Prisma Finance, a DeFi firm, disclosed that approximately $540,000 remains unclaimed in accounts associated with the recent $11.6 million exploit, with users yet to revoke the smart contract involved.
White Hat Hacker Behind the Exploit
Meanwhile, the self-proclaimed “white hat” hacker behind the exploit has declared that they will withhold the return of funds until Prisma Finance apologizes and reveals their team’s identity online.
In a recent “path forward” post on April 1, core contributor Frank emphasized that their primary goal is to unpause the protocol. However, they stressed the importance of all users ensuring the safety of their wallets and positions first.

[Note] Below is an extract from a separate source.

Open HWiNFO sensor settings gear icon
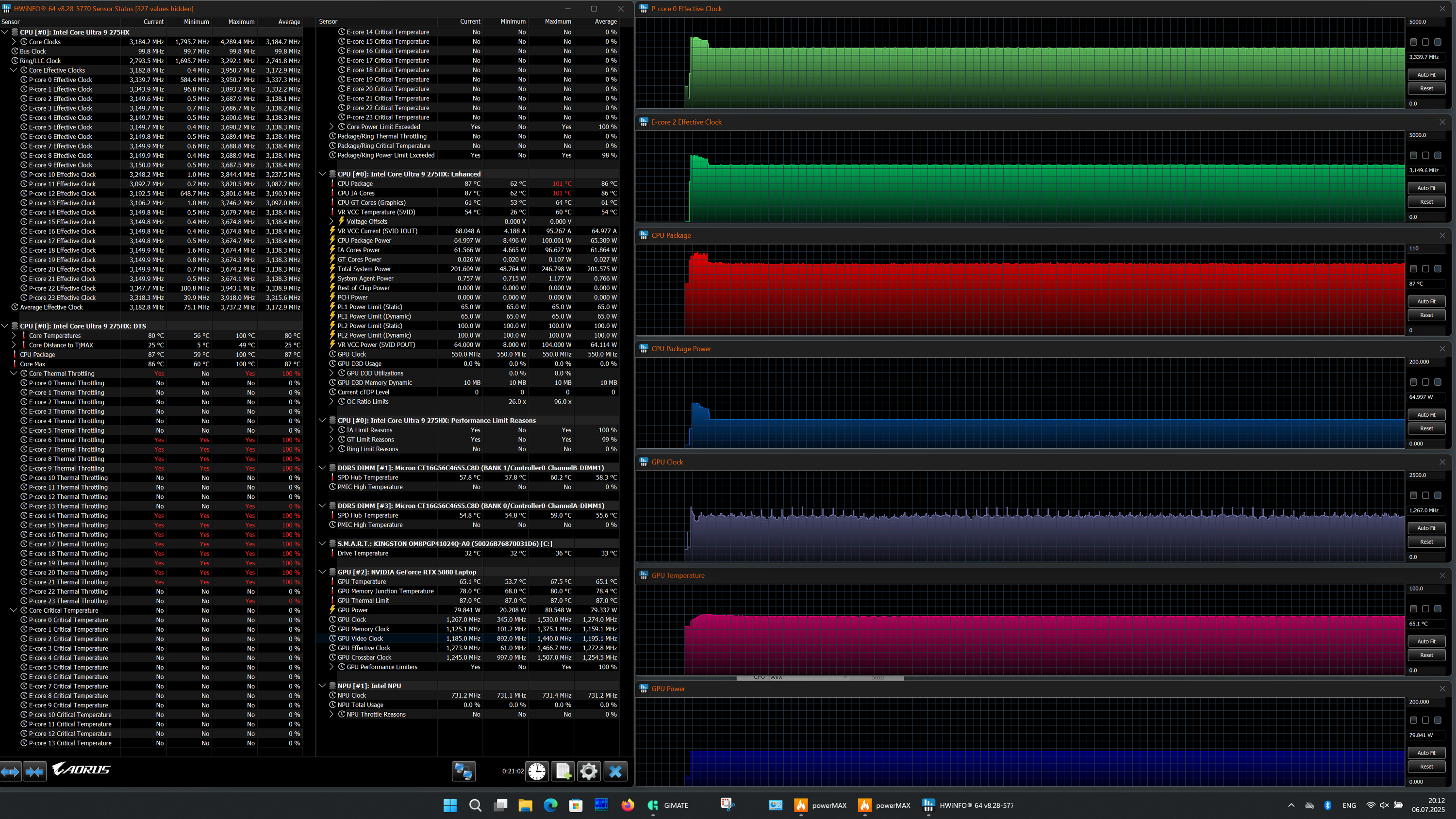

A major vulnerability was detected in the protocol, which experts linked to two MigrateTroveZap contracts aimed at transferring user positions between trove managers. Frank highlighted that 14 accounts have not yet deactivated the compromised smart contract. Among them, five accounts are still exposed, maintaining open trove positions valued at more than $500,000.
He mentioned that several impacted Troves have already canceled the exposed contract, but there is currently about $540,000 in collateral still at risk. Prisma runs a decentralized borrowing protocol that utilizes “troves,” which are essentially Ethereum addresses enabling users to borrow and oversee loans.
Prisma’s Recovery Strategy
The largest “at-risk” address contains $484,380, while the other four range from $7,120 to $22,080. As part of its recovery strategy, Prisma aims to “conserve additional reserves.” They recently proposed reducing liquidity from POL and staked revenue from vePRISMA.
Prisma also clarified that the exploited contract was isolated from the core protocol and plans to reactivate it once all remaining user funds are secure.